5. The method according to claim 4, wherein the lithium salt is at least one selected from the group consisting of LiCl, LiBr, LiI, LiClO.sub.4, LiBF.sub.4, LiB.sub.10Cl.sub.10, LiPF.sub.6, LiCF.sub.3SO.sub.3, LiCF.sub.3CO.sub.2, LiAsF.sub.6, LiSbF.sub.6, LiAlCl.sub.4, CH.sub.3SO.sub.3Li, CF.sub.3SO.sub.3Li, (CF.sub.3SO.sub.2).sub.2NLi, chloroborane lithium, 4 phenylboronic acid lithium and imides.

6. The method according to claim 4, wherein the electrolytic solution comprises 1 to 80 wt % of a cyclic carbonate and 20 to 99 wt % of a linear carbonate based on a total weight of a non-aqueous solvent.

7. The method according to claim 6, wherein the cyclic carbonate is at least one selected from the group consisting of ethylene carbonate (EC), propylene carbonate (PC), and butylene carbonate (BC).

8. The method according to claim 6, wherein the linear carbonate is at least one selected from the group consisting of dimethyl carbonate (DMC), diethyl carbonate (DEC), ethylmethyl carbonate (EMC), and methyl propionate (MP).

9. The method according to claim 1, wherein viscosity of the electrolytic solution is 0.1 cP or more and 5 cP or less.

10. The method according to claim 1, wherein viscosity of the electrolytic solution is 1 cP or more and 4 cP or less.

11. A secondary battery manufactured using the method according to claim 1.

12. The secondary battery according to claim 11, wherein impregnation amount of an electrolytic solution of an electrode assembly locating in the secondary battery is 120% to 140% of an impregnation amount of an electrode assembly to which vibration is not applied.

13. The secondary battery according to claim 11, wherein the secondary battery is a lithium secondary battery.

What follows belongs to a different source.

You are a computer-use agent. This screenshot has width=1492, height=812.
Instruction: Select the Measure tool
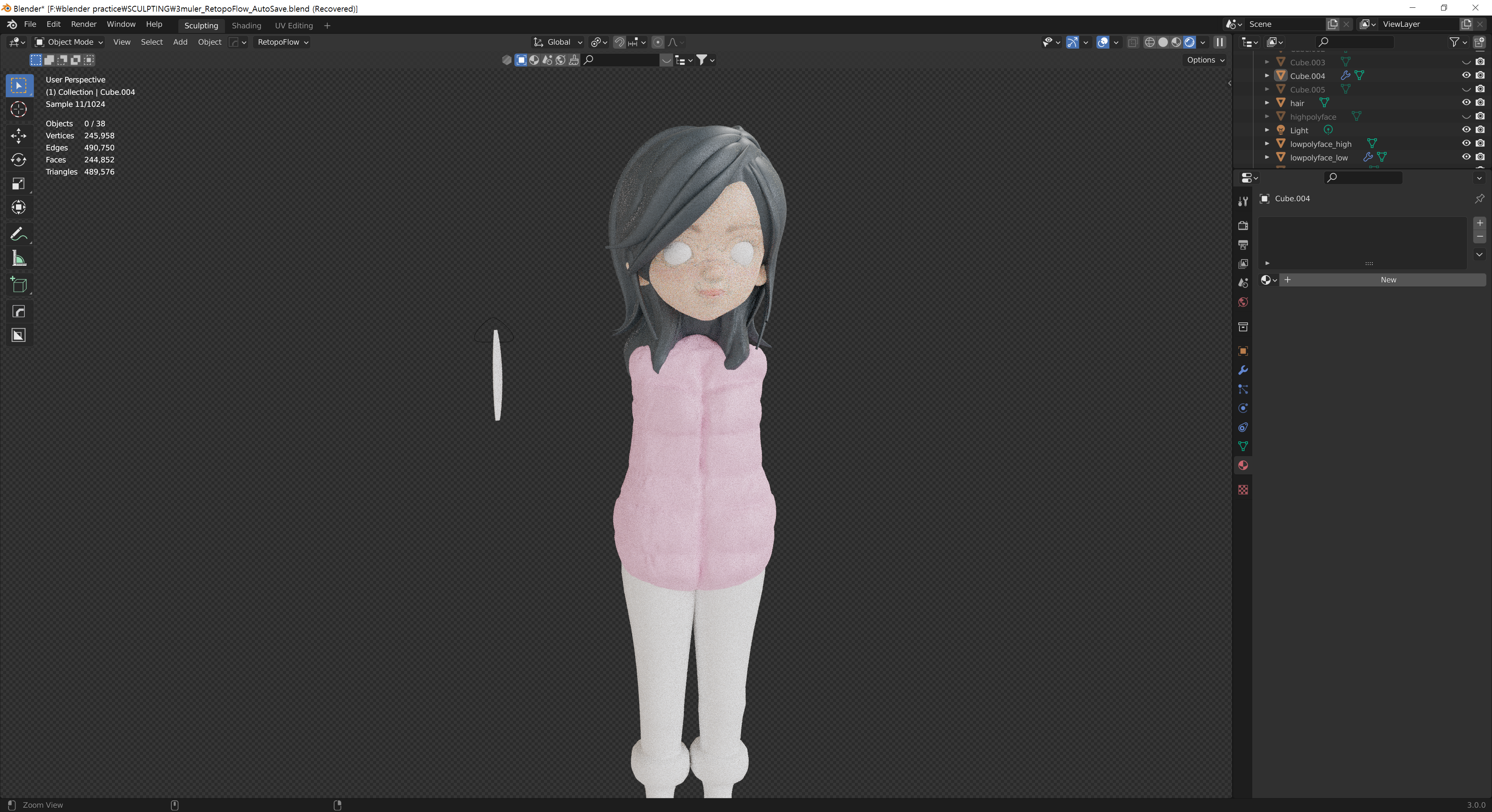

14. The method according to claim 1, further comprising embedding the electrode assembly in a battery case before the step of impregnating the electrode assembly.

Description

BRIEF DESCRIPTION OF THE DRAWINGS

(1) The above and other objects, features and other advantages of the present invention will be more clearly understood from the following detailed description taken in conjunction with the accompanying drawings, in which:

(2) FIG. 1 is a graph illustrating impregnation amounts according to time of an electrode assembly according to Experimental Example 1.

MODE FOR INVENTION

(3) Now, the present invention will be described in more detail with reference to the accompanying drawings. These examples are provided for illustrative purposes only and should not be construed as limiting the scope and spirit of the present invention.

Example 1

(4) A porous separator was interposed between a cathode including a cathode active material and an anode including an anode active material to manufacture an electrode assembly. The electrode assembly was embedded in a battery case and then a non-aqueous lithium electrolytic solution including ethylene carbonate and ethylmethyl carbonate mixed in a volumetric ratio of 3:7 was injected thereinto. Subsequently, vibration having a frequency of 40 kHz was applied thereto, resulting in completion of a secondary battery.

Comparative Example 1

(5) A secondary battery was manufactured in the same manner as in Example 1, except that vibration was not applied to an electrolytic solution.

Experimental Example 1

(6) In each of Example 1 and Comparative Example 1, the amount of an impregnated electrolytic solution according to time was measured after injecting an electrolytic solution. Results are illustrated in FIG. 1 below.

(7) In accordance with FIG. 1 below, it can be confirmed that the secondary battery, in which vibration was added to an electrolytic solution, manufactured according to Example 1 exhibits improved electrolytic solution impregnation amount and impregnation rate when compared to the secondary battery, in which vibration was not added to an electrolytic solution, manufactured according to Comparative Example 1.

INDUSTRIAL APPLICABILITY

(8) As described above, a method of manufacturing a secondary battery according to the present invention includes applying a predetermined frequency to an electrolytic solution with which an electrode assembly is impregnated. Accordingly, electrolytic solution impregnation properties, ionic conductivity, electronic conductivity and the like are improved and, as such, electrochemical performance of a secondary battery manufactured according to the method may be improved.